I’ve had heavy involvement at my current gig with non-relational data stores recently. This has forced me to adapt and “break” the mold on how I think about data and data management. It has been an interesting couple of months with lots of great learning (and kicking rust off of some of my lesser used skill sets) and, while I’m no where close to being an expert in non-relational data systems, I’ve definitely come around to their benefits and wanted to share my thoughts so as to hopefully help others bridge the gap
The first thing to keep in mind is that were still managing data. We’re storing information, it’s just an approach that is foreign to many of us trained with years of relational theory. The bonus, though, is that this is a far simpler method than we’re used to. Non-relational data stores center on storing key/value pairs, simple structured arrays that have some ID and some value attached to it. Ask any developer about arrays, and the concept is crystal clear, but for those of us used to talking about keys and constraints, it sounds messy and disorganized. It’s a common disconnect between the worlds of code and database development, known as the infamous Object-Relational Impedance Mismatch problem.

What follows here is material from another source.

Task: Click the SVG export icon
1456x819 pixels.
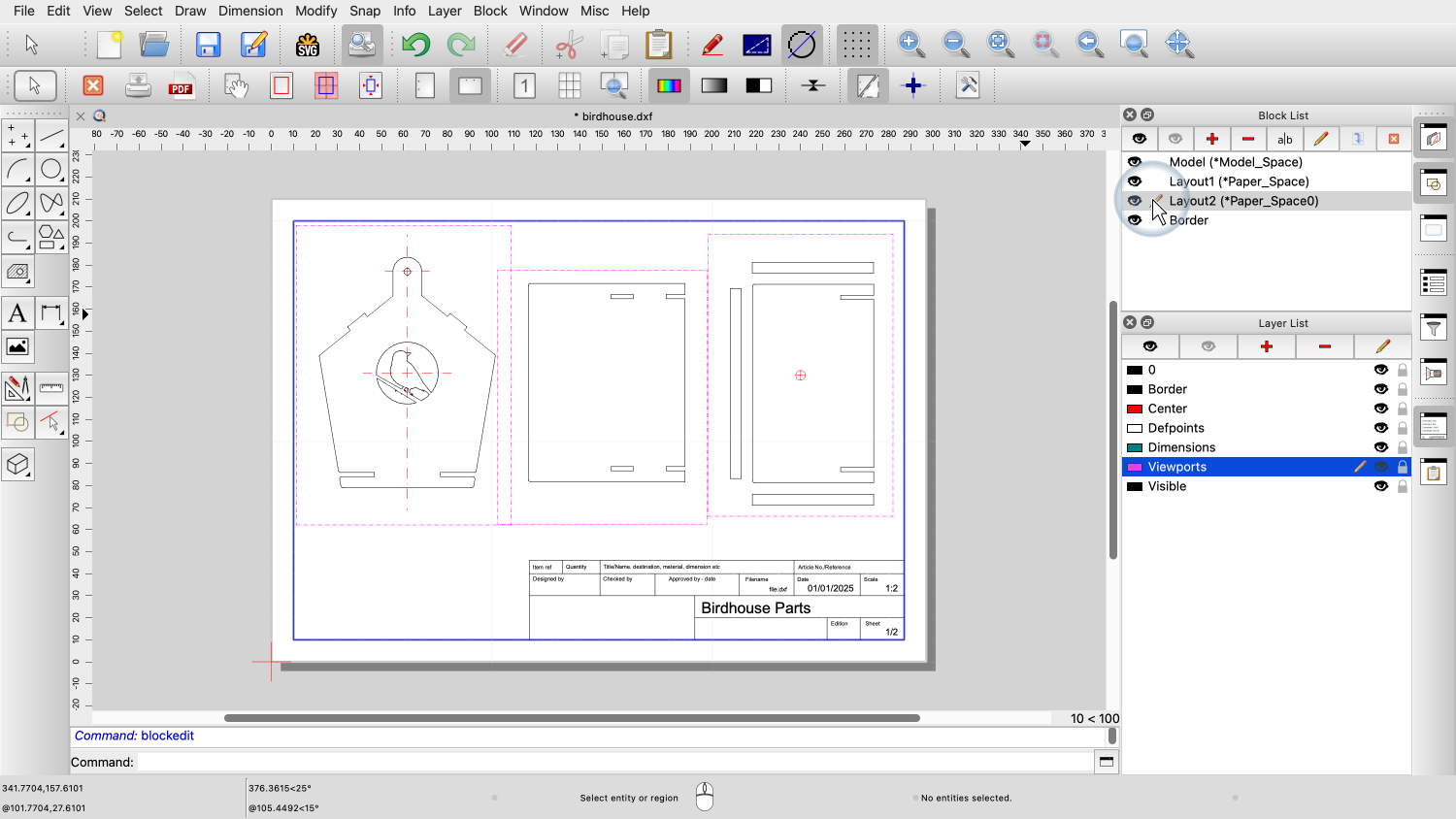Action: (308, 45)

What’s cool about a key/value pair approach that we get a lot of flexibility around what we can store, depending on the system. It could be columns with different data, but it could also be a more loose and flexible structure stored (typically) like a JSON document. Other stores will allow your values to be PDFs, images, or other BLOB type items. For developers, these two characteristics make non-relational platforms very attractive, because they are intuitive to work with and don’t tie them down with a lot of rules about how they manage data.
“But wait!” you cry in your strongest E.F. Codd voice, “ I need joins to enforce data integrity!” After all, this flexibility is great but it can also cause our data to rampantly sprawl, generating a management nightmare. Bad values, improperly stored information, where does it all end? This is before we even talk about the kind of performance you would get trying to query anything useful from this data. And these are all valid concerns…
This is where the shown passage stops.